++++ DATA SUPPLIED ++++

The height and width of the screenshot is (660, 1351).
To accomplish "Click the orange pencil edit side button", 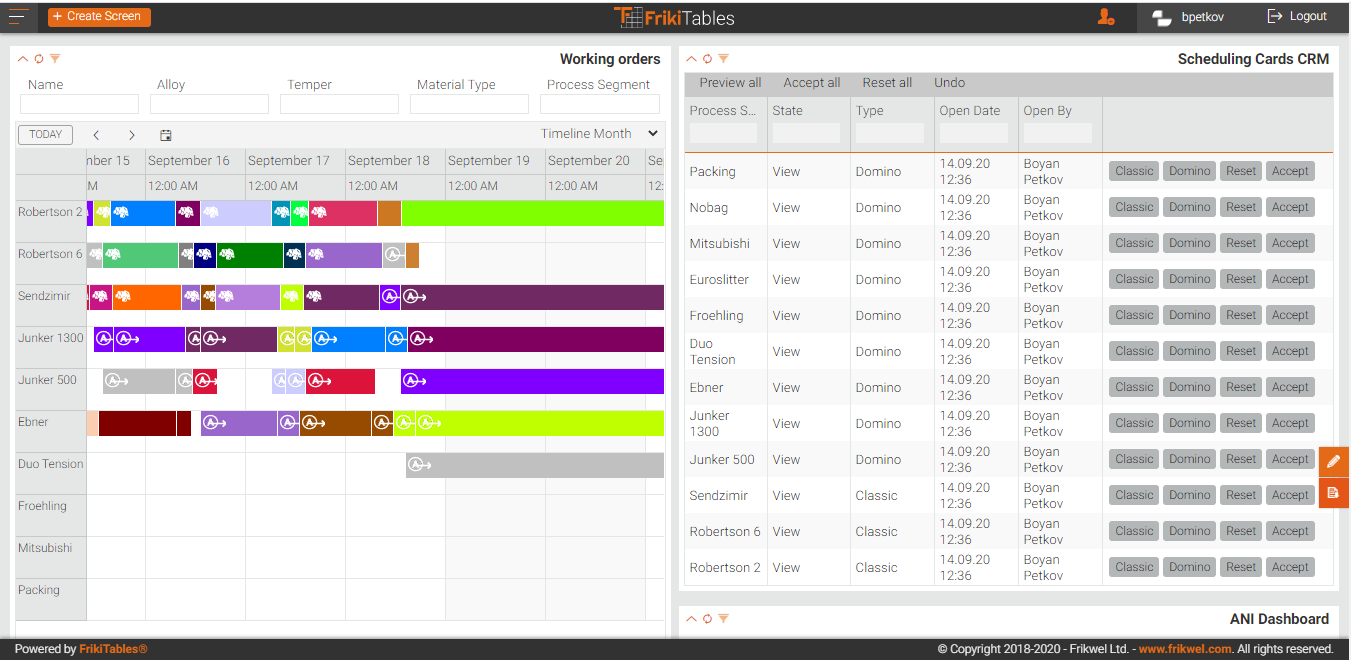I will pyautogui.click(x=1333, y=461).
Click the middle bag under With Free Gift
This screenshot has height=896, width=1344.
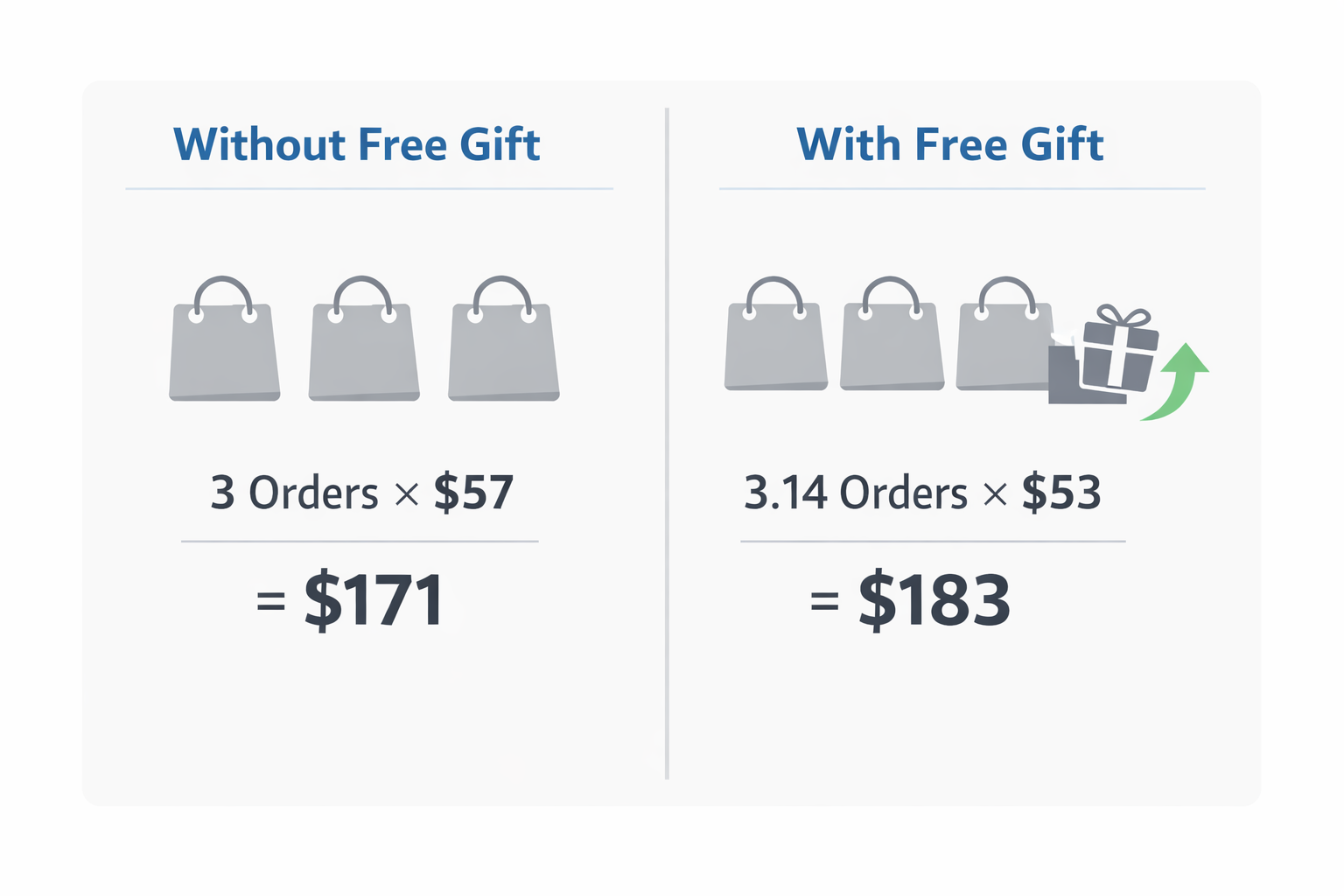pos(892,346)
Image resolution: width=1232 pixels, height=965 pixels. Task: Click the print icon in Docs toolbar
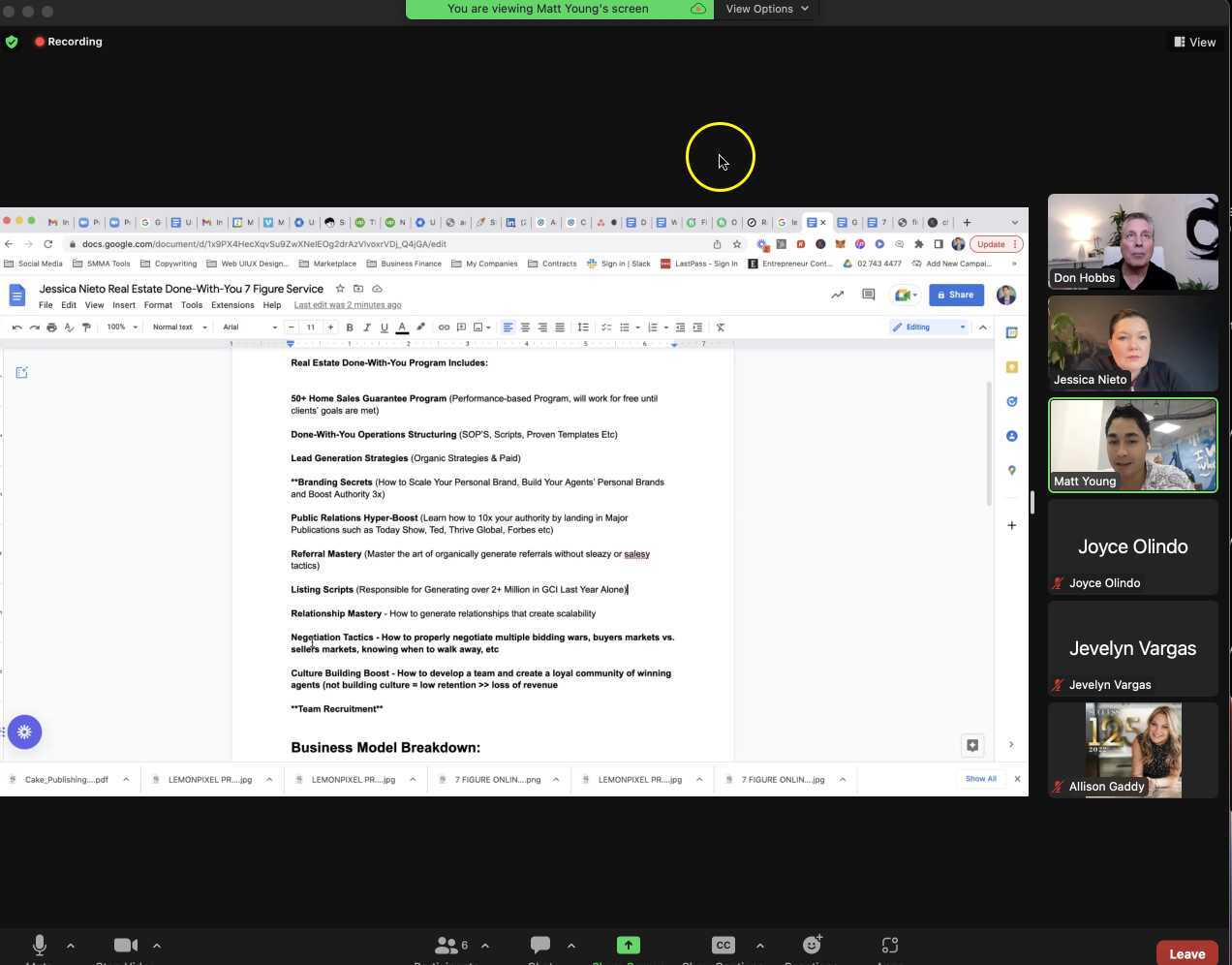coord(51,327)
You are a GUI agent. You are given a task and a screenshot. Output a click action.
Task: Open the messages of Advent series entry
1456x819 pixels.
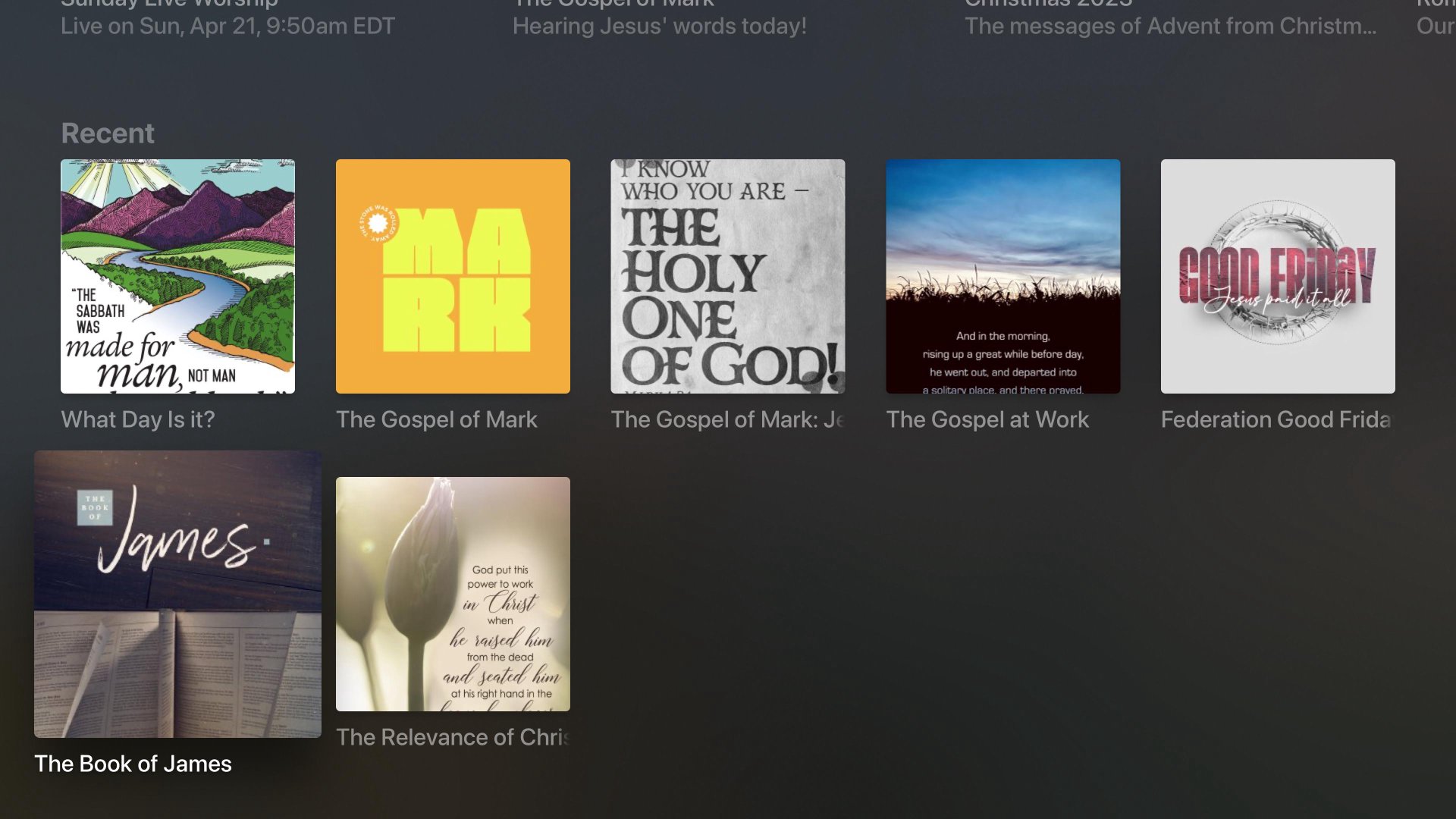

++++

WHAT YOU HAVE TO DO: Your reply should consist solely of the lines from the one containing "You are a GUI" through the last line of the material, reproduced exactly and without pictures.

EXERCISE OUTPUT:
You are a GUI agent. You are given a task and a screenshot. Output a click action.
Task: Open the messages of Advent series entry
1456x819 pixels.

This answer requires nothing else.